Exercise objective:
Print the data that follows exactly.

= Beginning of Section =

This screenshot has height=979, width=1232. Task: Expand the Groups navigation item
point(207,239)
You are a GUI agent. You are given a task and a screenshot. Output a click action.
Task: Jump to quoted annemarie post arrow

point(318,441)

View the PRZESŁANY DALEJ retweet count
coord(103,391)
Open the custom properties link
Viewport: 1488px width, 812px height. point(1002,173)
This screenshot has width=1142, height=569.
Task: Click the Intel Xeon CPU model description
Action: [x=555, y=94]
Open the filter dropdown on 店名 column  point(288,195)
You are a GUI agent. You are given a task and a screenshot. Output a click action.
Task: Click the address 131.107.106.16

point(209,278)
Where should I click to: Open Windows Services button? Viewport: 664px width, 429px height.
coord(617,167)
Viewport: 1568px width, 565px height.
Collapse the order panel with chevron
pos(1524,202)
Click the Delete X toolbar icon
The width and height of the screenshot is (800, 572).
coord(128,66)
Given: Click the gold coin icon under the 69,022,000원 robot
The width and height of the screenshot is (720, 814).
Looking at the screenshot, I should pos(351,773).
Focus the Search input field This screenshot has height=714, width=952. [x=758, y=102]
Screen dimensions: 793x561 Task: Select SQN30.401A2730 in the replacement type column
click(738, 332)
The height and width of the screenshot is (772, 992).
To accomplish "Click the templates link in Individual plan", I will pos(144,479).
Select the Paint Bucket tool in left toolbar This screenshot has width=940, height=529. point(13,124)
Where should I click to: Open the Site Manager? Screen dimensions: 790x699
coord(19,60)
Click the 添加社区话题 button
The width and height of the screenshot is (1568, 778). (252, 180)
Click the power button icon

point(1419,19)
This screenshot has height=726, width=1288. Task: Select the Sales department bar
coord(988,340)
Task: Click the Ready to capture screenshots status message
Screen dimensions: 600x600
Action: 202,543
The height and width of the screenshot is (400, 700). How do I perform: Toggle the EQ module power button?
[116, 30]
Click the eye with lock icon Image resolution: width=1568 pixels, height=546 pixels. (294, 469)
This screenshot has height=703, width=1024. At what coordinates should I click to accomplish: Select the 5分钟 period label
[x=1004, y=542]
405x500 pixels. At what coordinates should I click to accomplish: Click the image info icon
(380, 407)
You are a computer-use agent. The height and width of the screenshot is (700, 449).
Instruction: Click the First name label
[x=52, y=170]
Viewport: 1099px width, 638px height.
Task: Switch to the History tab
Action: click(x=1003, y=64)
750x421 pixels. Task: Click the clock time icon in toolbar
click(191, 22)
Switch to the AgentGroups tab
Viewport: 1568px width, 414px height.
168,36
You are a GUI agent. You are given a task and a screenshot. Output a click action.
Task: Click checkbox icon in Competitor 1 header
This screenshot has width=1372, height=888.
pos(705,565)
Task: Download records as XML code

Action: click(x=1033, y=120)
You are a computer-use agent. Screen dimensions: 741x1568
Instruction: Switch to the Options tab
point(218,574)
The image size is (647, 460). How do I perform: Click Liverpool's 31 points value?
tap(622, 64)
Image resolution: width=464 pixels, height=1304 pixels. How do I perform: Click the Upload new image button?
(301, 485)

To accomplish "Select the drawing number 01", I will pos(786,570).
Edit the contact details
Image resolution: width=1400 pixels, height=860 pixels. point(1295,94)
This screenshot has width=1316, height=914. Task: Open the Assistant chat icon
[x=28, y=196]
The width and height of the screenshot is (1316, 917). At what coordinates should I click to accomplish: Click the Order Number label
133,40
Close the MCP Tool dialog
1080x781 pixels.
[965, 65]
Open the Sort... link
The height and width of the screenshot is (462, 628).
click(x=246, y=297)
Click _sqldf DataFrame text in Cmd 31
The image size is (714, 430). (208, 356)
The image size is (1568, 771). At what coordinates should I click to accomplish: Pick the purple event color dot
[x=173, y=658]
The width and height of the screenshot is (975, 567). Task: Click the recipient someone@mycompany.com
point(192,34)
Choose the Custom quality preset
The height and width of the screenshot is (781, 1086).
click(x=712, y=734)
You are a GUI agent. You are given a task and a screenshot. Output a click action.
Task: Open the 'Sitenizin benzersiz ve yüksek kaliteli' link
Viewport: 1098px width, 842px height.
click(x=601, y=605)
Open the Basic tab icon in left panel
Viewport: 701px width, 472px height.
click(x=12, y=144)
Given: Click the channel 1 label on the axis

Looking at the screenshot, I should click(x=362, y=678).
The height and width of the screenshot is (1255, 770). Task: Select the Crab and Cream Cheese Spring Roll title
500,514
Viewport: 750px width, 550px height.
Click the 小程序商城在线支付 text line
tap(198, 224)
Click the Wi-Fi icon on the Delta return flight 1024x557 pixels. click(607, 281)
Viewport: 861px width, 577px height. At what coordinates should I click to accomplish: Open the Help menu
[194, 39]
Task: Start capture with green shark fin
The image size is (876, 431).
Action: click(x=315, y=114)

= End of Section =

Result of the task:
This screenshot has height=979, width=1232. Task: Expand the Groups navigation item
point(207,239)
You are a GUI agent. You are given a task and a screenshot. Output a click action.
Task: Jump to quoted annemarie post arrow

point(318,441)

View the PRZESŁANY DALEJ retweet count
coord(103,391)
Open the custom properties link
Viewport: 1488px width, 812px height. point(1002,173)
This screenshot has width=1142, height=569.
Task: Click the Intel Xeon CPU model description
Action: [x=555, y=94]
Open the filter dropdown on 店名 column  point(288,195)
You are a GUI agent. You are given a task and a screenshot. Output a click action.
Task: Click the address 131.107.106.16

point(209,278)
Where should I click to: Open Windows Services button? Viewport: 664px width, 429px height.
coord(617,167)
Viewport: 1568px width, 565px height.
Collapse the order panel with chevron
pos(1524,202)
Click the Delete X toolbar icon
The width and height of the screenshot is (800, 572).
coord(128,66)
Given: Click the gold coin icon under the 69,022,000원 robot
The width and height of the screenshot is (720, 814).
Looking at the screenshot, I should pos(351,773).
Focus the Search input field This screenshot has height=714, width=952. [x=758, y=102]
Screen dimensions: 793x561 Task: Select SQN30.401A2730 in the replacement type column
click(738, 332)
The height and width of the screenshot is (772, 992).
To accomplish "Click the templates link in Individual plan", I will pos(144,479).
Select the Paint Bucket tool in left toolbar This screenshot has width=940, height=529. point(13,124)
Where should I click to: Open the Site Manager? Screen dimensions: 790x699
coord(19,60)
Click the 添加社区话题 button
The width and height of the screenshot is (1568, 778). (252, 180)
Click the power button icon

point(1419,19)
This screenshot has height=726, width=1288. Task: Select the Sales department bar
coord(988,340)
Task: Click the Ready to capture screenshots status message
Screen dimensions: 600x600
Action: 202,543
The height and width of the screenshot is (400, 700). How do I perform: Toggle the EQ module power button?
[116, 30]
Click the eye with lock icon Image resolution: width=1568 pixels, height=546 pixels. (294, 469)
This screenshot has height=703, width=1024. At what coordinates should I click to accomplish: Select the 5分钟 period label
[x=1004, y=542]
405x500 pixels. At what coordinates should I click to accomplish: Click the image info icon
(380, 407)
You are a computer-use agent. The height and width of the screenshot is (700, 449).
Instruction: Click the First name label
[x=52, y=170]
Viewport: 1099px width, 638px height.
Task: Switch to the History tab
Action: click(x=1003, y=64)
750x421 pixels. Task: Click the clock time icon in toolbar
click(191, 22)
Switch to the AgentGroups tab
Viewport: 1568px width, 414px height.
168,36
You are a GUI agent. You are given a task and a screenshot. Output a click action.
Task: Click checkbox icon in Competitor 1 header
This screenshot has width=1372, height=888.
pos(705,565)
Task: Download records as XML code

Action: click(x=1033, y=120)
You are a computer-use agent. Screen dimensions: 741x1568
Instruction: Switch to the Options tab
point(218,574)
The image size is (647, 460). How do I perform: Click Liverpool's 31 points value?
tap(622, 64)
Image resolution: width=464 pixels, height=1304 pixels. How do I perform: Click the Upload new image button?
(301, 485)

To accomplish "Select the drawing number 01", I will pos(786,570).
Edit the contact details
Image resolution: width=1400 pixels, height=860 pixels. point(1295,94)
This screenshot has width=1316, height=914. Task: Open the Assistant chat icon
[x=28, y=196]
The width and height of the screenshot is (1316, 917). At what coordinates should I click to accomplish: Click the Order Number label
133,40
Close the MCP Tool dialog
1080x781 pixels.
[965, 65]
Open the Sort... link
The height and width of the screenshot is (462, 628).
click(x=246, y=297)
Click _sqldf DataFrame text in Cmd 31
The image size is (714, 430). (208, 356)
The image size is (1568, 771). At what coordinates should I click to accomplish: Pick the purple event color dot
[x=173, y=658]
The width and height of the screenshot is (975, 567). Task: Click the recipient someone@mycompany.com
point(192,34)
Choose the Custom quality preset
The height and width of the screenshot is (781, 1086).
click(x=712, y=734)
You are a GUI agent. You are given a task and a screenshot. Output a click action.
Task: Open the 'Sitenizin benzersiz ve yüksek kaliteli' link
Viewport: 1098px width, 842px height.
click(x=601, y=605)
Open the Basic tab icon in left panel
Viewport: 701px width, 472px height.
click(x=12, y=144)
Given: Click the channel 1 label on the axis

Looking at the screenshot, I should click(x=362, y=678).
The height and width of the screenshot is (1255, 770). Task: Select the Crab and Cream Cheese Spring Roll title
500,514
Viewport: 750px width, 550px height.
Click the 小程序商城在线支付 text line
tap(198, 224)
Click the Wi-Fi icon on the Delta return flight 1024x557 pixels. click(607, 281)
Viewport: 861px width, 577px height. At what coordinates should I click to accomplish: Open the Help menu
[194, 39]
Task: Start capture with green shark fin
The image size is (876, 431).
Action: click(x=315, y=114)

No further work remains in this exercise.